[[ Data supplied, beginning ]]

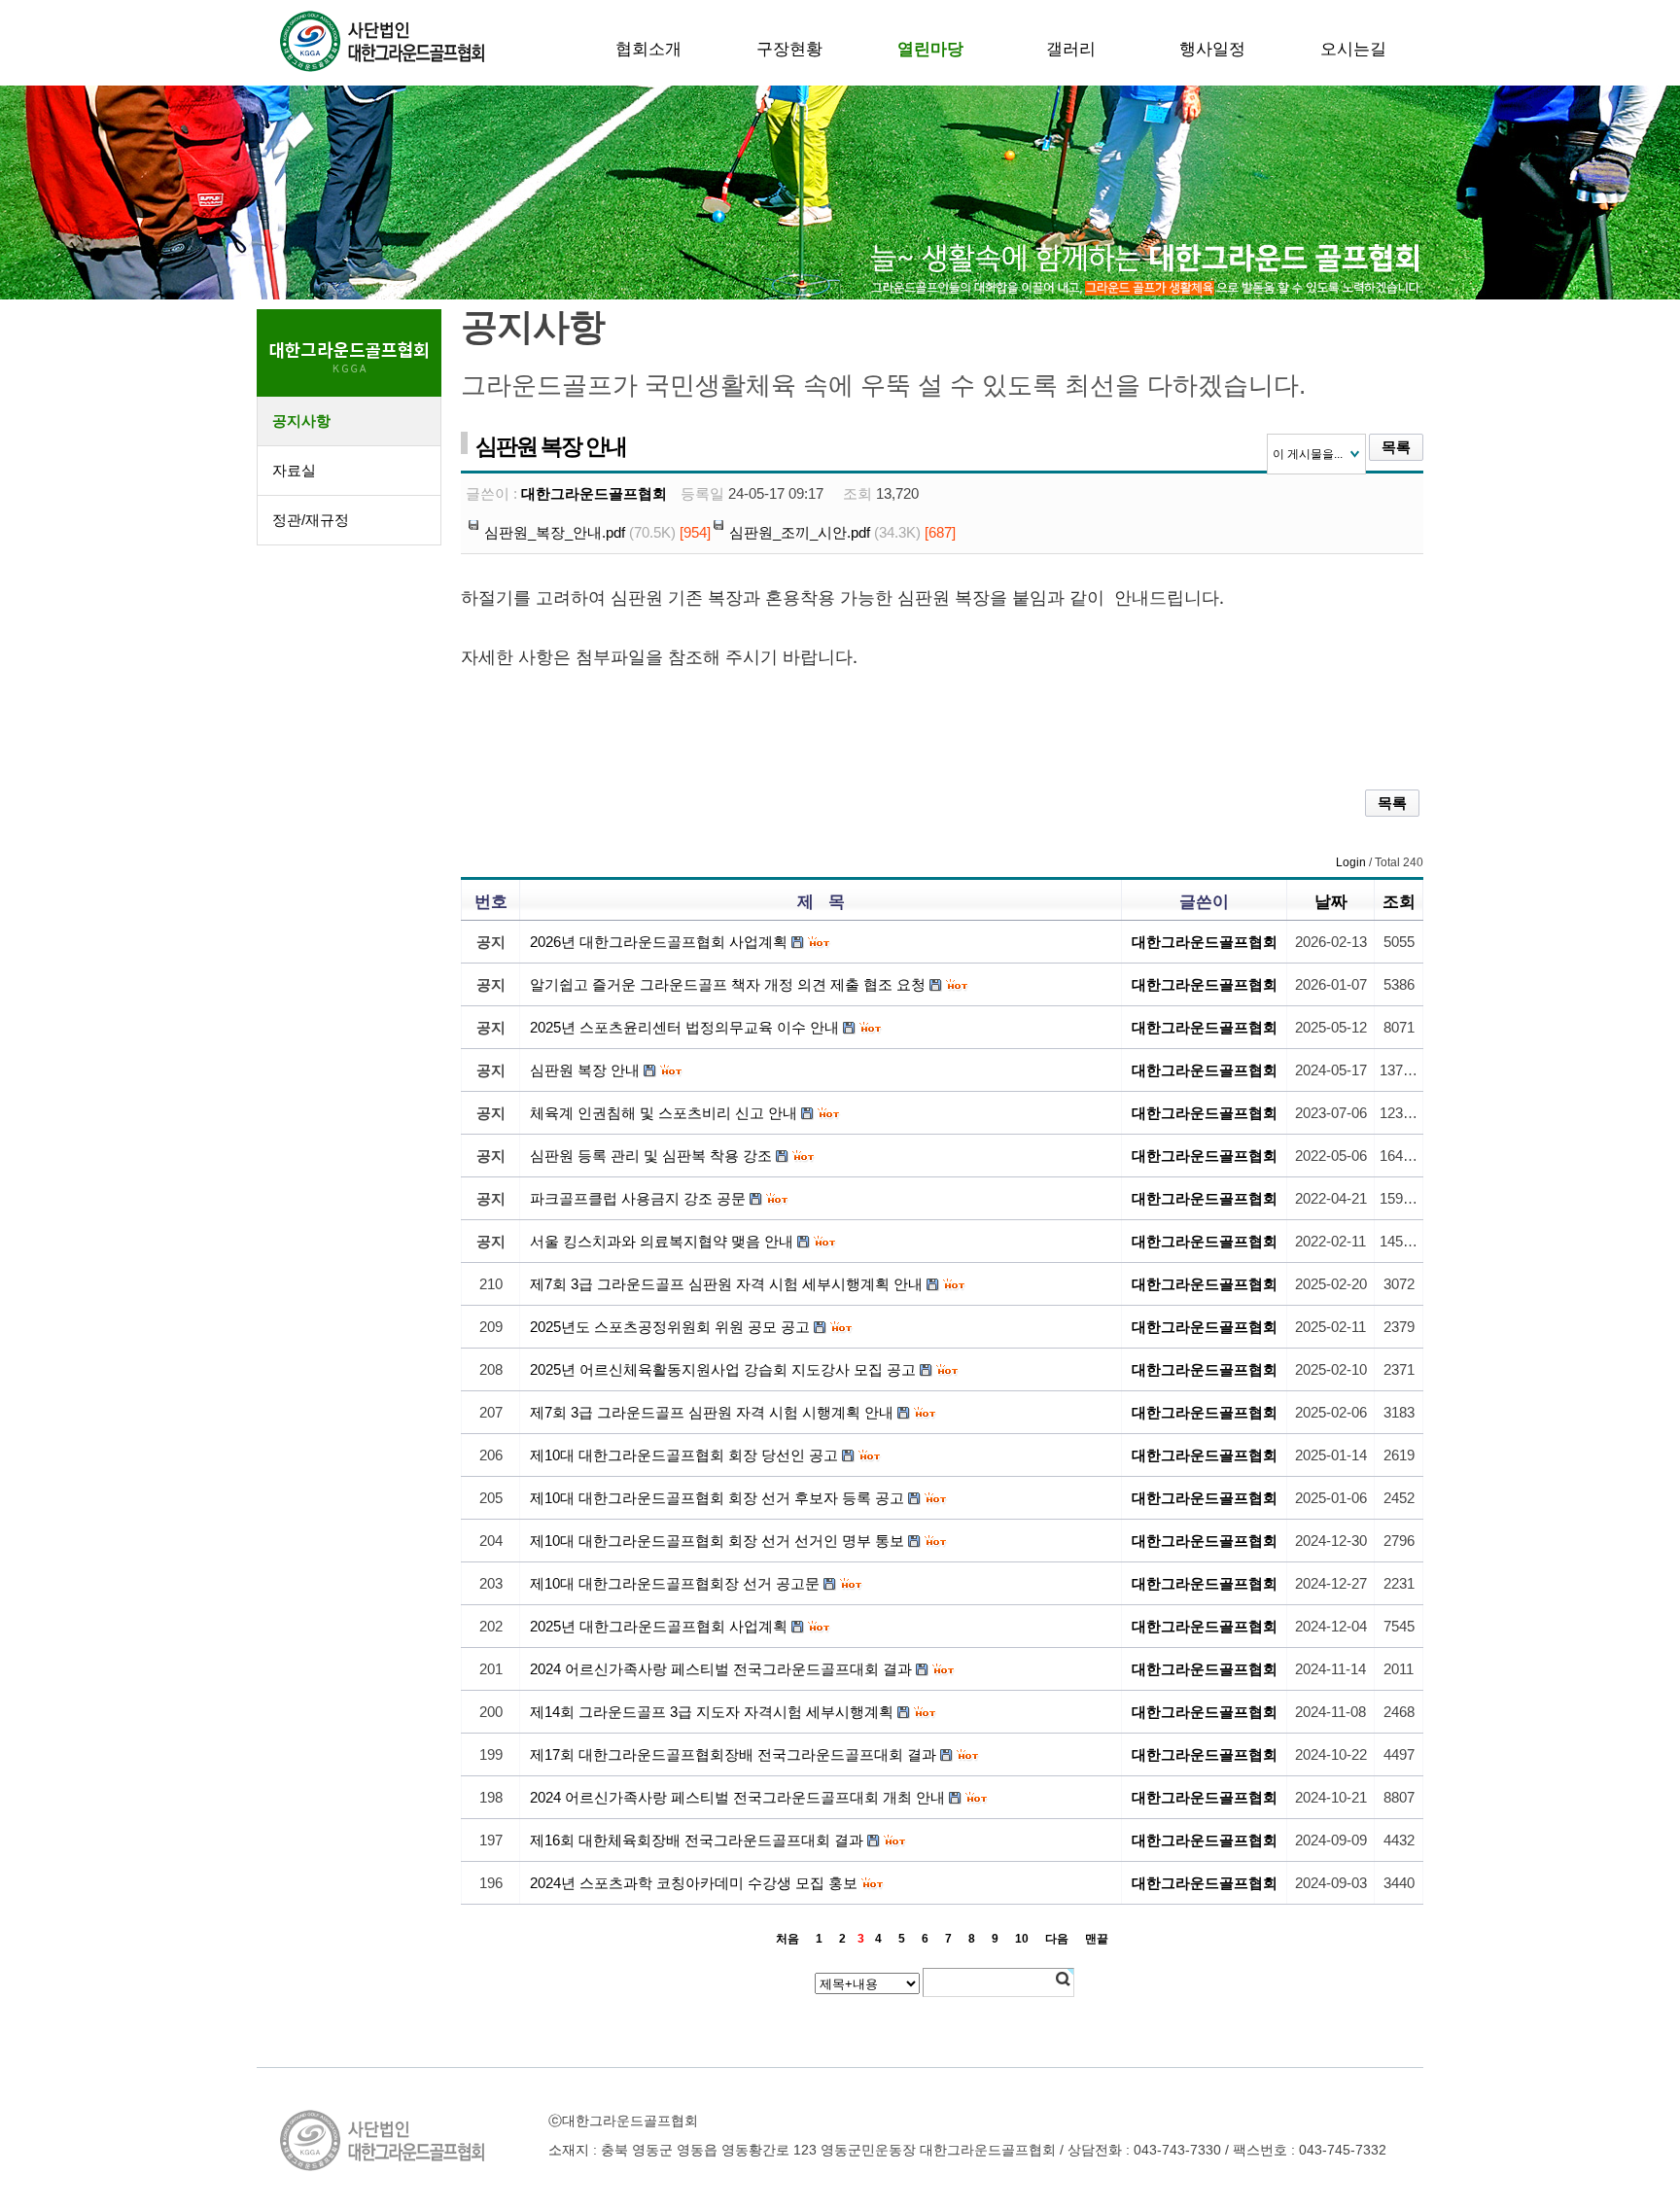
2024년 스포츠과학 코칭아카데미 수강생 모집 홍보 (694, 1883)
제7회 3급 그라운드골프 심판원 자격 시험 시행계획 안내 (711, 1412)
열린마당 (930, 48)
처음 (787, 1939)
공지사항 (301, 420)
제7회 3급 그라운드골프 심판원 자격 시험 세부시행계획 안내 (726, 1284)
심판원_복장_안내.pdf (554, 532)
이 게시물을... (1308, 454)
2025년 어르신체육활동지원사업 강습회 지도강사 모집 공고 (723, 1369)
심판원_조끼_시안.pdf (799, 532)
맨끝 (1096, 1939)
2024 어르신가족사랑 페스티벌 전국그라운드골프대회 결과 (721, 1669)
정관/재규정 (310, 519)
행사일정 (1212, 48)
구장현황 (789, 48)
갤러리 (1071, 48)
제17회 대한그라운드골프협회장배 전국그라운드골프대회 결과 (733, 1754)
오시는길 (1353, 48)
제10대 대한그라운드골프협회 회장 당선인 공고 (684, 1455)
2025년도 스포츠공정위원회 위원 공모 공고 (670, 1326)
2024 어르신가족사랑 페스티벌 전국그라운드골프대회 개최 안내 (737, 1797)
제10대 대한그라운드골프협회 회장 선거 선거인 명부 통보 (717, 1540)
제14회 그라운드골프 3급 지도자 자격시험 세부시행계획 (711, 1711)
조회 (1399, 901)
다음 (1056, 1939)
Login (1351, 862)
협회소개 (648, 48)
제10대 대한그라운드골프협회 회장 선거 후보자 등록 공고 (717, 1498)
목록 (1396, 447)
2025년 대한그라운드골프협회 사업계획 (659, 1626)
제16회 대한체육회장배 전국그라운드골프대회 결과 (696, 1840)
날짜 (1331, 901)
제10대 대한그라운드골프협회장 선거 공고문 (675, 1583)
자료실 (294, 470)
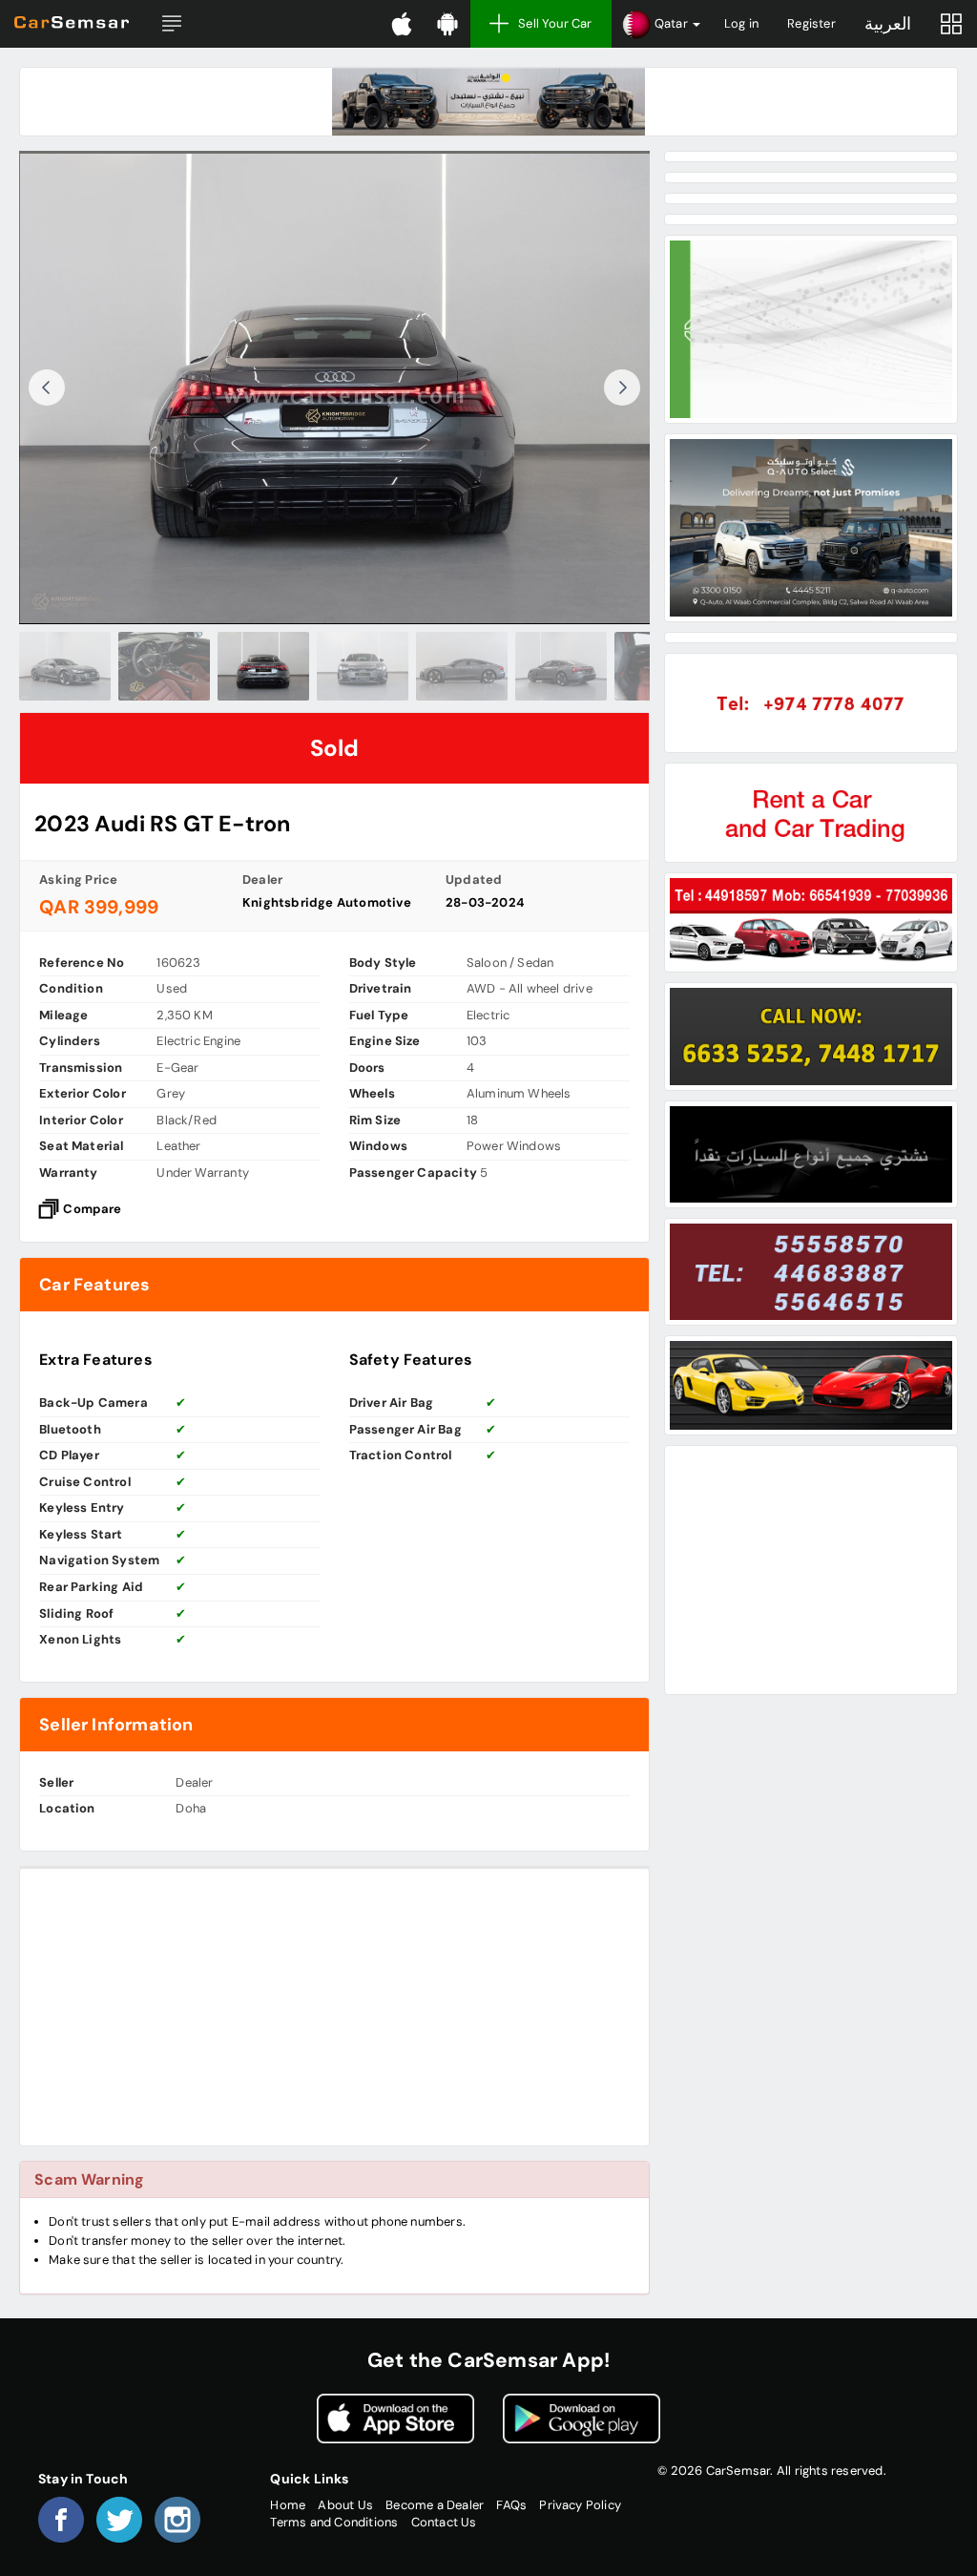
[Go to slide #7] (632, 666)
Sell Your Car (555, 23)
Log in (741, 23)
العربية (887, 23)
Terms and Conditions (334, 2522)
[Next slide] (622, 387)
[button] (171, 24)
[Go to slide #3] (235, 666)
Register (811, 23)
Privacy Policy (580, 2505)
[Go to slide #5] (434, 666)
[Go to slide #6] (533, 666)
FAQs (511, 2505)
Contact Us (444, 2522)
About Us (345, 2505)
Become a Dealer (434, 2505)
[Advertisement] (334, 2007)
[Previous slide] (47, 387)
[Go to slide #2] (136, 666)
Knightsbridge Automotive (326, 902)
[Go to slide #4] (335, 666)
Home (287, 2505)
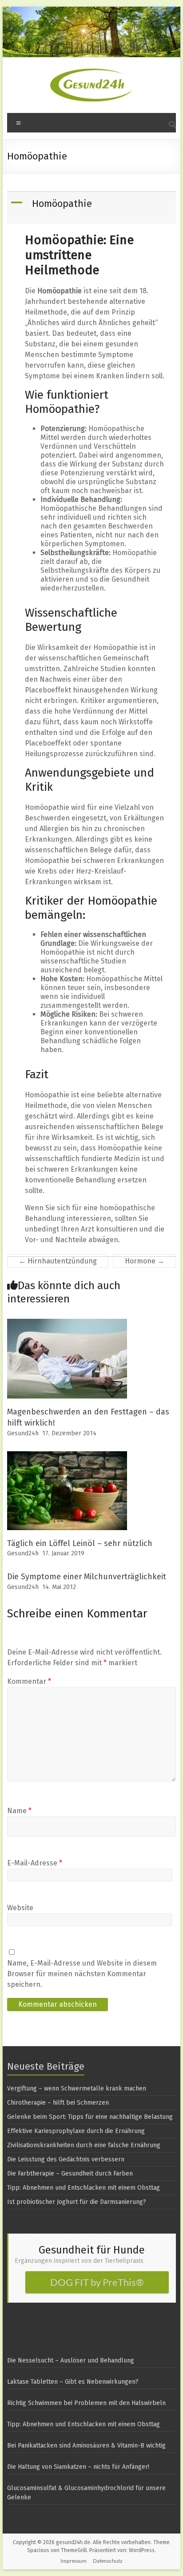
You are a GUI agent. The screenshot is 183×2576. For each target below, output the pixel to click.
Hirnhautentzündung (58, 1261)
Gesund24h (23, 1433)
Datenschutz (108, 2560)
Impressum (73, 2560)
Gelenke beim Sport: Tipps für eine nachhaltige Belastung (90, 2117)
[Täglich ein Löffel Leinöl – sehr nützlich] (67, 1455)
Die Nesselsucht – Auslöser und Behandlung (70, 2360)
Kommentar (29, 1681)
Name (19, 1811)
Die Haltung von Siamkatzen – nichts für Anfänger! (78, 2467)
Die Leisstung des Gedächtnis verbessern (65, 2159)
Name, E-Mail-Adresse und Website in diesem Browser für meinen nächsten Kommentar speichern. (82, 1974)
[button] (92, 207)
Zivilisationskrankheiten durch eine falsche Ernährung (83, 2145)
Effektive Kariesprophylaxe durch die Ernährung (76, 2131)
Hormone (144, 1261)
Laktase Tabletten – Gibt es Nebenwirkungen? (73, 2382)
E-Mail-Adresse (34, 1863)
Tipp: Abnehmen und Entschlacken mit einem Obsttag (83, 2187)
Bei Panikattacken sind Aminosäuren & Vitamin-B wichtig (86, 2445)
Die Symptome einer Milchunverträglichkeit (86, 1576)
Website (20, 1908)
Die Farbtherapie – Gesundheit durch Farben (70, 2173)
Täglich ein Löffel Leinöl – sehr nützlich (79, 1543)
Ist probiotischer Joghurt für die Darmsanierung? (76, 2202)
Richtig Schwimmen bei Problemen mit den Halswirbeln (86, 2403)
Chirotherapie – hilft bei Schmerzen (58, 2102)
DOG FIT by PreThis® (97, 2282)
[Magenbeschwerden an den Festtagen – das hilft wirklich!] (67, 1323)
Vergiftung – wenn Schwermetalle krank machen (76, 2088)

[[ Data supplied, end ]]

→ Assigned task: When a line in the records contains the string "sehr", it counts; state how many lines count, with no other words.

→ Expected answer: 2